There are also these, for something a bit different;
http://upsobags.co.uk/recycled-bike-bags/ferrybridge-folder-brompton


----------



## shouldbeinbed (6 Jul 2016)

I have the S bag and I like it but I am fiddling about with making my own bags fit to the frame.


----------



## Fab Foodie (6 Jul 2016)

shouldbeinbed said:


> I have the S bag and I like it but I am fiddling about with making my own bags fit to the frame.


An ortlieb front city roller works really well ....


----------



## Hill Wimp (7 Jul 2016)

I have the mini o bag from Ortlieb


----------



## Hill Wimp (7 Jul 2016)

John the Monkey said:


> I have a C-Bag, probably overkill for what I carry, but it is large enough to open up the possibility of doing overnight trips. The Brompton luggage is well made & thought out - my bag has been going strong since 2009.
> 
> There are also these, for something a bit different;
> http://upsobags.co.uk/recycled-bike-bags/ferrybridge-folder-brompton


Just out of interest do you need a frame for these to sit on as i notice in the pictures it appears to be resting on something?


----------



## Fab Foodie (7 Jul 2016)

Fab Foodie said:


> An ortlieb front city roller works really well ....


I meant to add ... With a few simple tweaks. You can also remove the frame side bars so it's a very aero and compact package.


----------



## TheDoctor (7 Jul 2016)

T-Bag here. Will carry 6 bottles of wine, a weeks worth of touring luggage or quite a lot of shopping. It's my most used bike bag.


----------



## John the Monkey (7 Jul 2016)

Hill Wimp said:


> Just out of interest do you need a frame for these to sit on as i notice in the pictures it appears to be resting on something?


Yep, they need a Brompton luggage frame (not included :/ )


TheDoctor said:


> T-Bag here. Will carry 6 bottles of wine, a weeks worth of touring luggage or quite a lot of shopping. It's my most used bike bag.


The old joke used to run that once you'd folded the bike, you'd pop it in the T-Bag, they are massive


----------



## Arellcat (7 Jul 2016)

"Best bag" is tricky, because the best one is the one that does what you need in a given situation. For me, it's a dead heat between the C-bag, which is large enough for work trips and A4 papers but small enough to be slung over my shoulder when I walk down the aisle of a train, and my custom front rack (since refined and productionised by Kinetics) that carries my Carradice Super C front panniers, which don't do A4 but also don't need waterproof covers when it rains. I once adapted my old Halfords handlebar bag to fit the Brompton luggage block; practically speaking it worked fine, but it was too small and too low down.

The UPSO bags are neat, though. They're made in the Carradice factory, which is why they use their fixing system.

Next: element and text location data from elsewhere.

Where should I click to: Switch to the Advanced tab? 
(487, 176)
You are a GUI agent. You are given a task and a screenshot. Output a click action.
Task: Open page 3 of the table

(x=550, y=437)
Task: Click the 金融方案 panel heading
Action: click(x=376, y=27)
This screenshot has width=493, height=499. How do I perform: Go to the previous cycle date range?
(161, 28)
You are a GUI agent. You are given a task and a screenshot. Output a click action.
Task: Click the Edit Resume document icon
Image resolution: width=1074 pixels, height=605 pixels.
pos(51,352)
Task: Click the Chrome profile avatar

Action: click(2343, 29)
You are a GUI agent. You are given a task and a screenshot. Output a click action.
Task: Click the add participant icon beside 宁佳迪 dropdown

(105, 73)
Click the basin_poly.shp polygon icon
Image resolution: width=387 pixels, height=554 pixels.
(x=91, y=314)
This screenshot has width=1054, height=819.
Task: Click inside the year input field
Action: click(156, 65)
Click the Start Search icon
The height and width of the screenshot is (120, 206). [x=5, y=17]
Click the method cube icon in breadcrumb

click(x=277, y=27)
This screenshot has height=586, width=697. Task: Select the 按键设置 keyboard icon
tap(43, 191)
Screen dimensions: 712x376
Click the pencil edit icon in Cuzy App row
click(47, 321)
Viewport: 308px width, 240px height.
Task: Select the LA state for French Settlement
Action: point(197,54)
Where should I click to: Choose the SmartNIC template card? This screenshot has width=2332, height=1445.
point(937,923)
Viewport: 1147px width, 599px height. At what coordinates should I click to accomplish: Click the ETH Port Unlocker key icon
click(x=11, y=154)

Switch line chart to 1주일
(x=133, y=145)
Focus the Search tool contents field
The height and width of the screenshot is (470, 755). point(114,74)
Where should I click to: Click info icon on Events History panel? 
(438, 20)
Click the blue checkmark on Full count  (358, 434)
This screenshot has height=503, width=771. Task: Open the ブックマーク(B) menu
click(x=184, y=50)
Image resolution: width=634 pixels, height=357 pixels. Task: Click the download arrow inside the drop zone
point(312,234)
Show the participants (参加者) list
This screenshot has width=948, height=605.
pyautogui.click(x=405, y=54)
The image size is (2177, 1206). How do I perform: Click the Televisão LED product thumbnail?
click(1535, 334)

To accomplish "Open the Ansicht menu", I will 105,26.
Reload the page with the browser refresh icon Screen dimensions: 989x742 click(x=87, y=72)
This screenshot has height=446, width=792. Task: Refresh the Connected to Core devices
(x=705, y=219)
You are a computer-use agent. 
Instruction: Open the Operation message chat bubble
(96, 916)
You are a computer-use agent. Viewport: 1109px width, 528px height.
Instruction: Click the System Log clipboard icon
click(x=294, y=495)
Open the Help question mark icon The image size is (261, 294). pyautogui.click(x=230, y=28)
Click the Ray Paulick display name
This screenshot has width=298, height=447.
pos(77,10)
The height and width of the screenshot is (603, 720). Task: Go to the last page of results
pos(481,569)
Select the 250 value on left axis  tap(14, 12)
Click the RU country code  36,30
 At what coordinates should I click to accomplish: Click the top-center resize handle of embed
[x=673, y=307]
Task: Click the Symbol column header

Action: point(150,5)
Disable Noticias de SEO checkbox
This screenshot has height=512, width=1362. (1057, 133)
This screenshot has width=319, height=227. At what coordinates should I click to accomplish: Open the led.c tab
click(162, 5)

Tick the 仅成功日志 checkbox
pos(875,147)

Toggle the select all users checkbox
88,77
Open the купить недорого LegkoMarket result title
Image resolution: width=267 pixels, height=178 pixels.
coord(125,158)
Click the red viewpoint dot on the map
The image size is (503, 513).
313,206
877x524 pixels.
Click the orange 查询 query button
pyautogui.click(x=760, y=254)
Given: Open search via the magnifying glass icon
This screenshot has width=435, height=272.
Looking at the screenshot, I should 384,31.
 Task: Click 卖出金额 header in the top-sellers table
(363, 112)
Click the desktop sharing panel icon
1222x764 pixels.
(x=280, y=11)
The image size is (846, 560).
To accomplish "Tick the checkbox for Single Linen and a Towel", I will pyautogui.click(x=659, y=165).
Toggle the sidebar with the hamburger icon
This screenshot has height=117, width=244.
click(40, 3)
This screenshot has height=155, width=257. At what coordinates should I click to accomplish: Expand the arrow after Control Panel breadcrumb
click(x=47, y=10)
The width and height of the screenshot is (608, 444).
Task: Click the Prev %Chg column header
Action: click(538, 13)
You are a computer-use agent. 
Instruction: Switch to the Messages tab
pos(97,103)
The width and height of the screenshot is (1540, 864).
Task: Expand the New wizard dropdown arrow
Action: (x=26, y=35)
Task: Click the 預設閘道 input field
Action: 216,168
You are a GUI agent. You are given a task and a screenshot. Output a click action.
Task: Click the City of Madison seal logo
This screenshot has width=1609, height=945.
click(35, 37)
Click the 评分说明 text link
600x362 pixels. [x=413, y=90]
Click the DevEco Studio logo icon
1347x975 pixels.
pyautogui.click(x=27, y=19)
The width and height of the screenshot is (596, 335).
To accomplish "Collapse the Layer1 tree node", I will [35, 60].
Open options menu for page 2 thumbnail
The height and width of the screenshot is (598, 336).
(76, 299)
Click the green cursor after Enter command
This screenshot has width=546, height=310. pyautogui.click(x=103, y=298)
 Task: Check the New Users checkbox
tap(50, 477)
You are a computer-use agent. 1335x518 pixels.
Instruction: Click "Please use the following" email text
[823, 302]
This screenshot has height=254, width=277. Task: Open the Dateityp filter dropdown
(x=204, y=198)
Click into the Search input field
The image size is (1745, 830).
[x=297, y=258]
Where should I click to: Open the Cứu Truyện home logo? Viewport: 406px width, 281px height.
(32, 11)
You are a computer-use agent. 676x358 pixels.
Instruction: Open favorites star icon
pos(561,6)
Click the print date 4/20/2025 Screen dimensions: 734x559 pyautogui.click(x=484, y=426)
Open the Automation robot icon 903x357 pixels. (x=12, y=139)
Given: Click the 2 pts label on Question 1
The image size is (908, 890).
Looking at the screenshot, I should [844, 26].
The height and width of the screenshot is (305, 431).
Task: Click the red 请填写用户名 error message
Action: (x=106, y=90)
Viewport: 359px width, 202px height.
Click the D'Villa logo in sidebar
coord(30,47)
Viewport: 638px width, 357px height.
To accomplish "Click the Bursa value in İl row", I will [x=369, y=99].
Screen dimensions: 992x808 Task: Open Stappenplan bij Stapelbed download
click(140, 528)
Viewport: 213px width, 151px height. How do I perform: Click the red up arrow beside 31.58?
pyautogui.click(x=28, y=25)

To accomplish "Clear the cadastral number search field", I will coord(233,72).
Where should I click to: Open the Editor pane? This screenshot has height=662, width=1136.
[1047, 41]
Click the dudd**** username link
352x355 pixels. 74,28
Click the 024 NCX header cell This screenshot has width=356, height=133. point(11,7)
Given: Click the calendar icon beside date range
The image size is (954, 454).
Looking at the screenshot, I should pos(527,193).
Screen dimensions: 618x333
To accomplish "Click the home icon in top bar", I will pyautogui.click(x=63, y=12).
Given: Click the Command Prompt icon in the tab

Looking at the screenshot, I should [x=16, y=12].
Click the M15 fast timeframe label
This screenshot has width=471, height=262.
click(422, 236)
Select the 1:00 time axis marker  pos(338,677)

The best front bag might actually be one you already own, hooked onto a Brompton bag frame. I've used a touring saddle bag in that way before, and would really rather like Carradice to make a Super C version of their Stockport bag.


----------



## Fab Foodie (7 Jul 2016)

Arellcat said:


> "Best bag" is tricky, because the best one is the one that does what you need in a given situation. For me, it's a dead heat between the C-bag, which is large enough for work trips and A4 papers but small enough to be slung over my shoulder when I walk down the aisle of a train, and my custom front rack (since refined and productionised by Kinetics) that carries my Carradice Super C front panniers, which don't do A4 but also don't need waterproof covers when it rains. I once adapted my old Halfords handlebar bag to fit the Brompton luggage block; practically speaking it worked fine, but it was too small and too low down.
> 
> The UPSO bags are neat, though. They're made in the Carradice factory, which is why they use their fixing system.
> 
> The best front bag might actually be one you already own, hooked onto a Brompton bag frame. I've used a touring saddle bag in that way before, and would really rather like Carradice to make a Super C version of their Stockport bag.


I use a Carradice Longflap Camper on an S-bag frame. Works really well ... in fact fits perfectly!







Decided to use the same rig fopr my 2 week tour in the Outer Hebrides but without the tent* and beam-rack, just the 2 Saddlebags.

* Mix of Hostels and wild camping with bivvy bag and tarp. Heavy stuff in the front, bulky light stuff on the rear


----------



## Kell (7 Jul 2016)

I've just bought (well, got for my birthday) a 'C' bag.

It's big enough for my daily commute and then some. I used to use a 25 litre (may have been 30) rucksack and it's probably as good, but in a different way.

Still not entirely used to that extra front weight yet and also something I never considered - you can't see the front wheel. So threading between stationary traffic and the kerb when space is tight has been interesting.

Finally, when rushing for a train, I've found it was a lot easier to hop off the bike with the rucksack on rather than having to faff about taking the bag off.


----------



## SavageHoutkop (7 Jul 2016)

Hubby uses (old) Touring Pannier for his, I use C-bag for mine, we have a folding basket for shopping / unusual loads (before we got The Tank, weekly shop was on the Brompton too, front basket, rear bag, overflow in backpack).
If you have M bars I'd get the C bag before the S.


----------



## Kell (7 Jul 2016)

My bike is (was) an H type, but I put low riser bars on so the height of the bars is somewhere between an S and an M.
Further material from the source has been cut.